#### TASK DESCRIPTION
What you give back should match the listing word for word.

- - - -

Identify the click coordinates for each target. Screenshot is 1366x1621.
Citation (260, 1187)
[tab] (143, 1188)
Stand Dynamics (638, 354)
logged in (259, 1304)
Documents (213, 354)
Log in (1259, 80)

- - - -

#### EXERCISE RESPONSE
Identify the click coordinates for each target. Screenshot is 1366x1621.
Citation (260, 1187)
[tab] (143, 1188)
Stand Dynamics (638, 354)
logged in (259, 1304)
Documents (213, 354)
Log in (1259, 80)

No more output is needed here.